### Problem statement
Write out exactly, with both ends included, the lines that run from the line containing "The height and" to the end of the entries. Pictures are not part of the answer.

### Input
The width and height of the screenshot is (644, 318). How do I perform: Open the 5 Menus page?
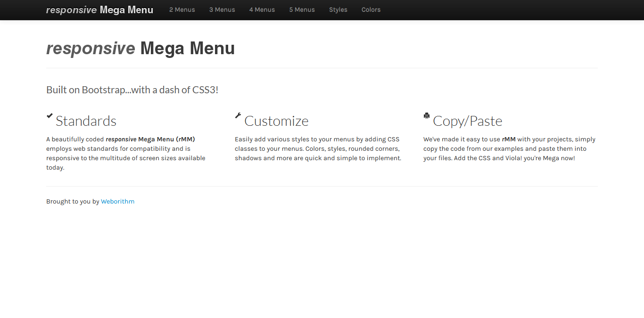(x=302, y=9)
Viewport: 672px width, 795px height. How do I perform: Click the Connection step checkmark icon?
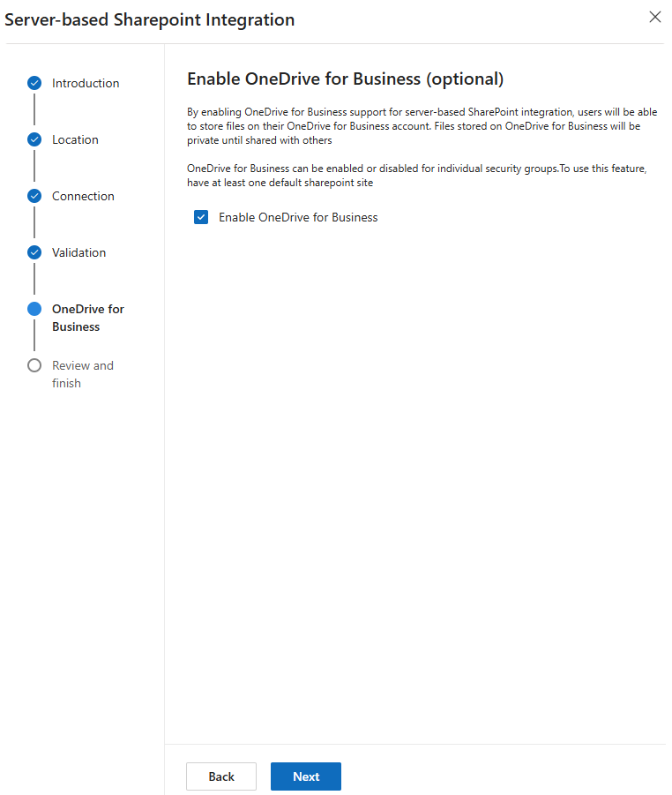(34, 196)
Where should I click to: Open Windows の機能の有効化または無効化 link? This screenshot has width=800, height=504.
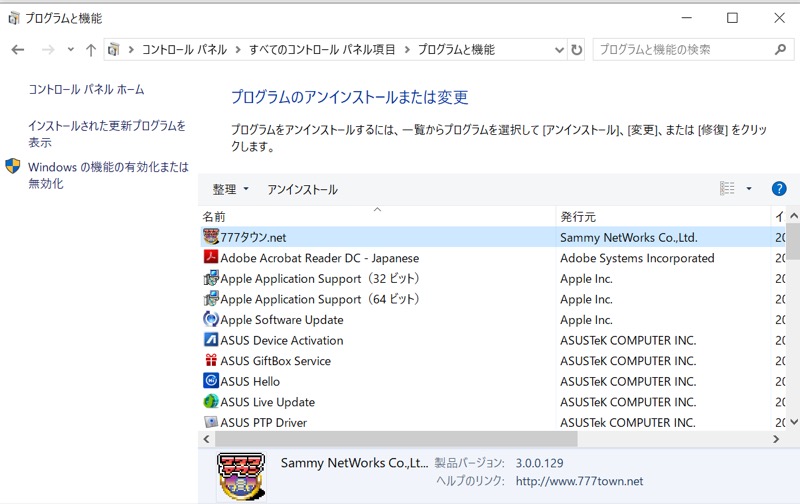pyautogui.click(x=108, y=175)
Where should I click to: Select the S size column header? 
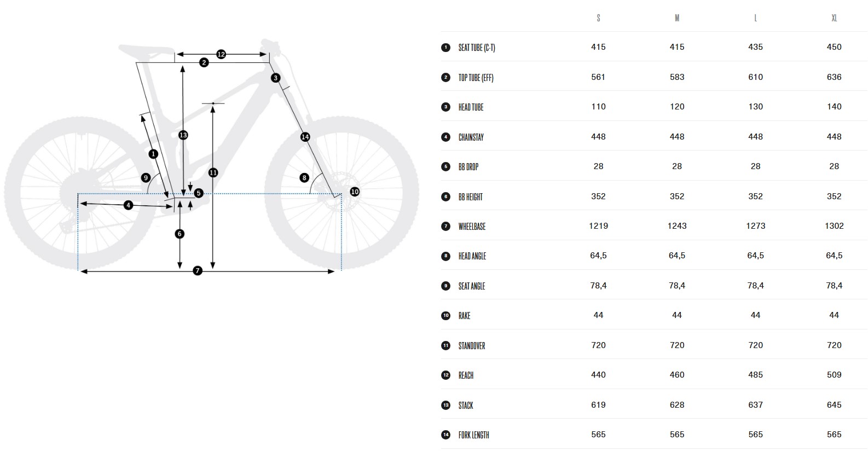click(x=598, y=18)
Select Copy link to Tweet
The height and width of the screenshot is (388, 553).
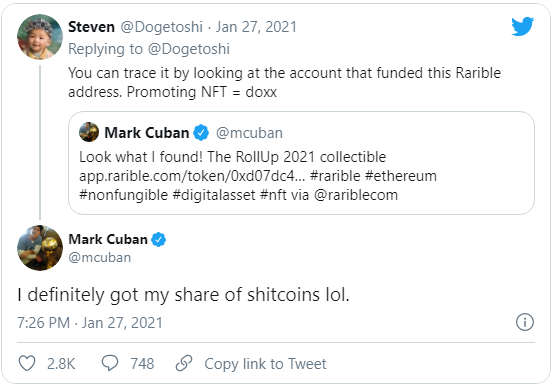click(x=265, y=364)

### Result of this exercise
The height and width of the screenshot is (388, 553).
click(x=265, y=364)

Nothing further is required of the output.